══ Dataset records
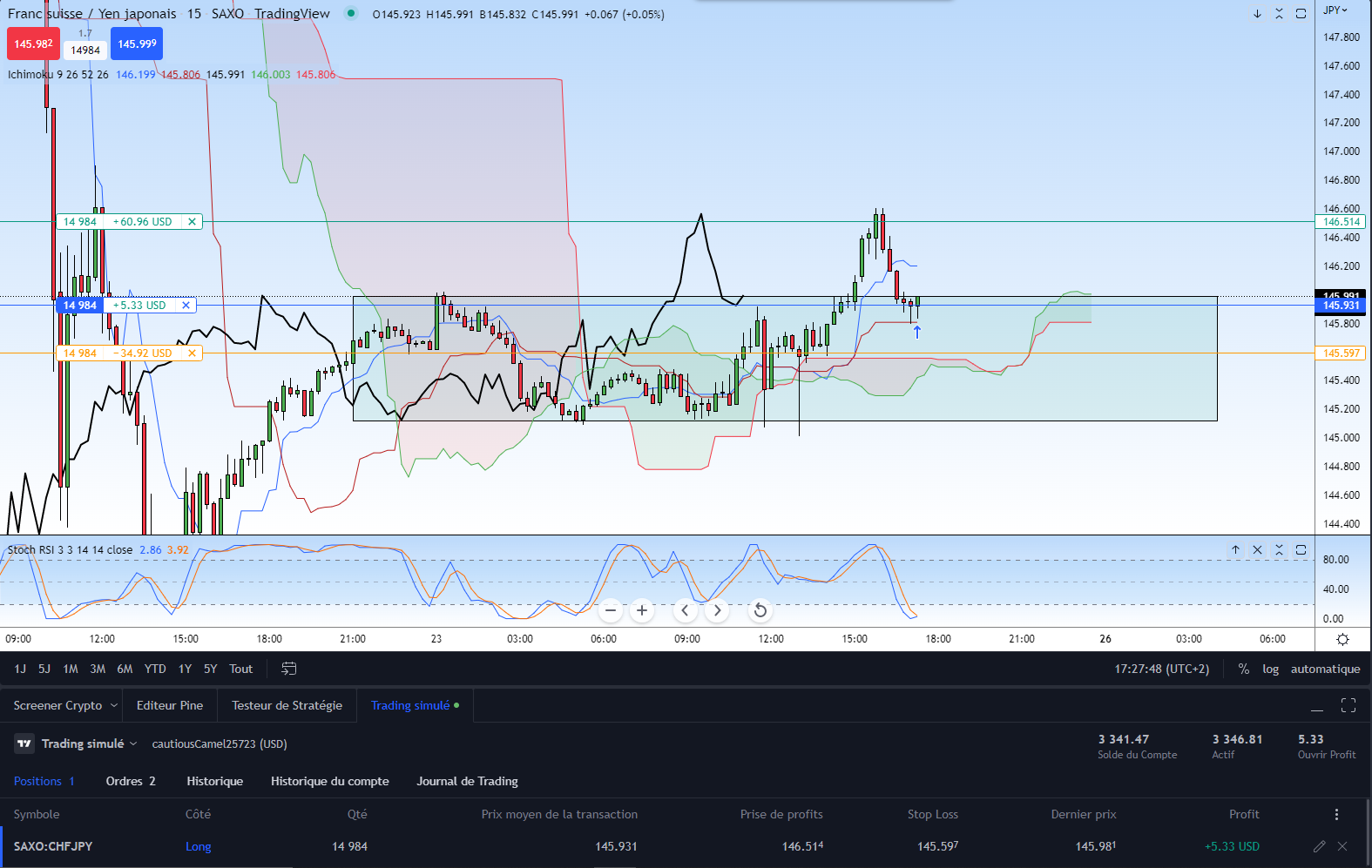1372x868 pixels.
Task: Close take profit order line 60.96 USD
Action: click(x=192, y=222)
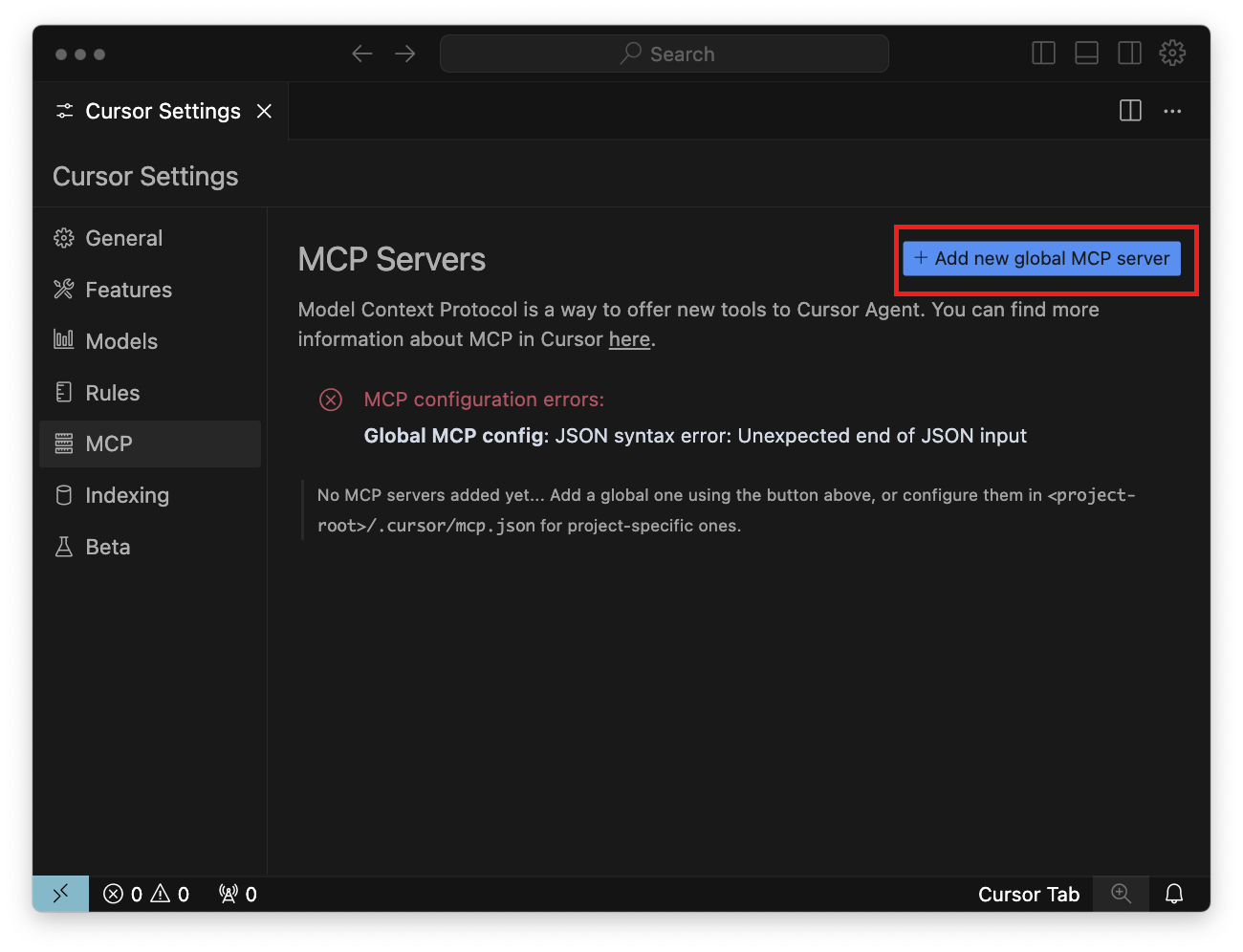Click the Search bar at the top
1243x952 pixels.
[x=665, y=54]
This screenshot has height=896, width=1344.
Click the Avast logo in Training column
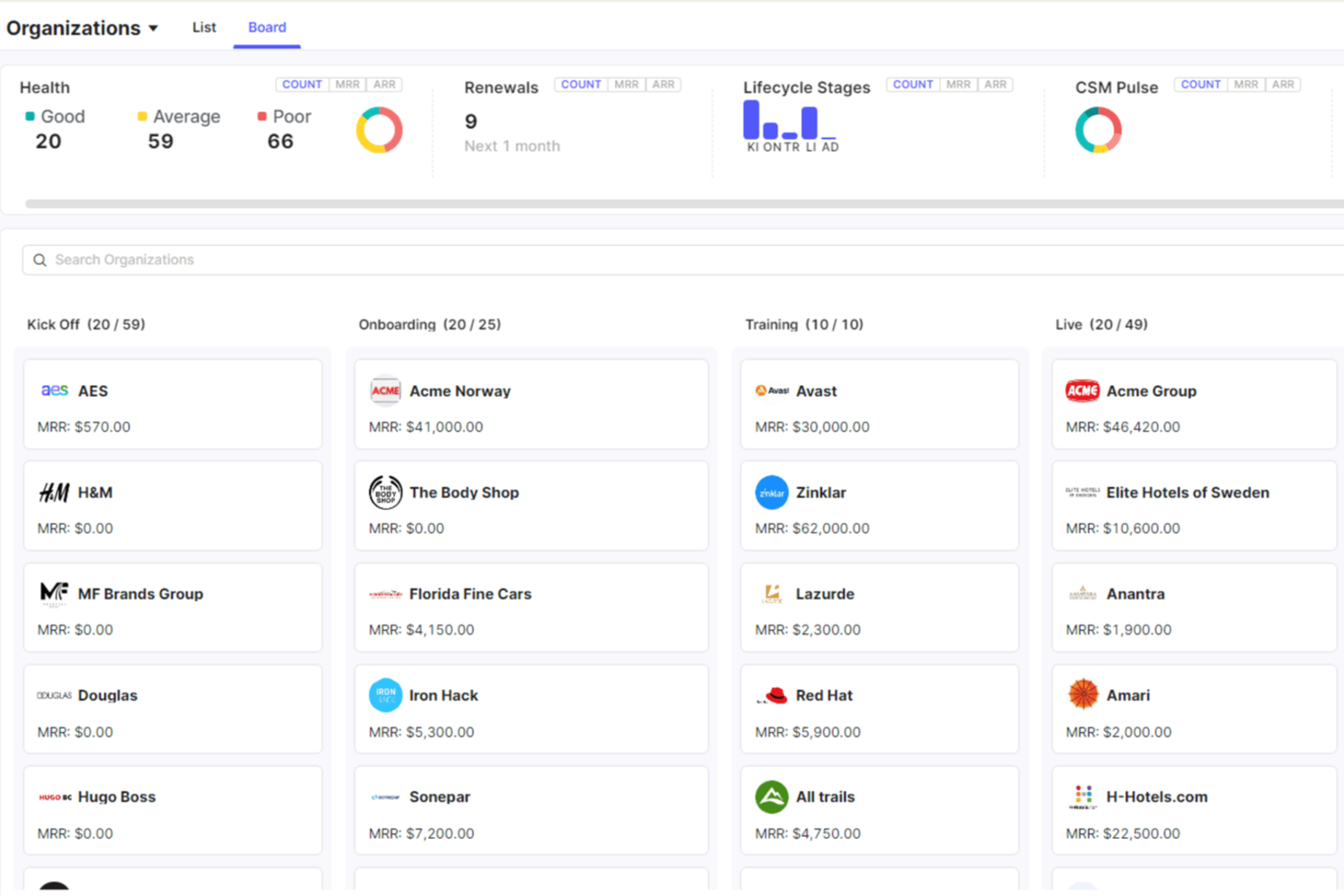pyautogui.click(x=771, y=390)
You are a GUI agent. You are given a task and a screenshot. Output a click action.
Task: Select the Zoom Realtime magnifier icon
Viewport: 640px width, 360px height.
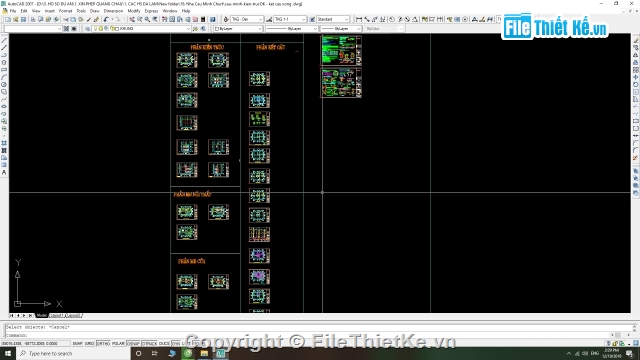coord(140,19)
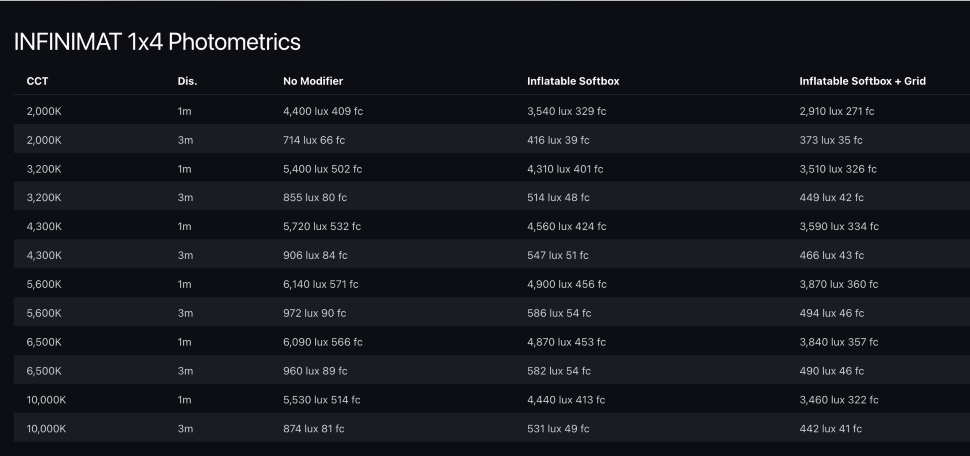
════
-- Work task --
Lines with "screenshot" in the records above: copy every one of them.

-- Expected answer --
This screenshot has height=896, width=1344.
You are a GUI agent. You are given a task and a screenshot. Output a click action.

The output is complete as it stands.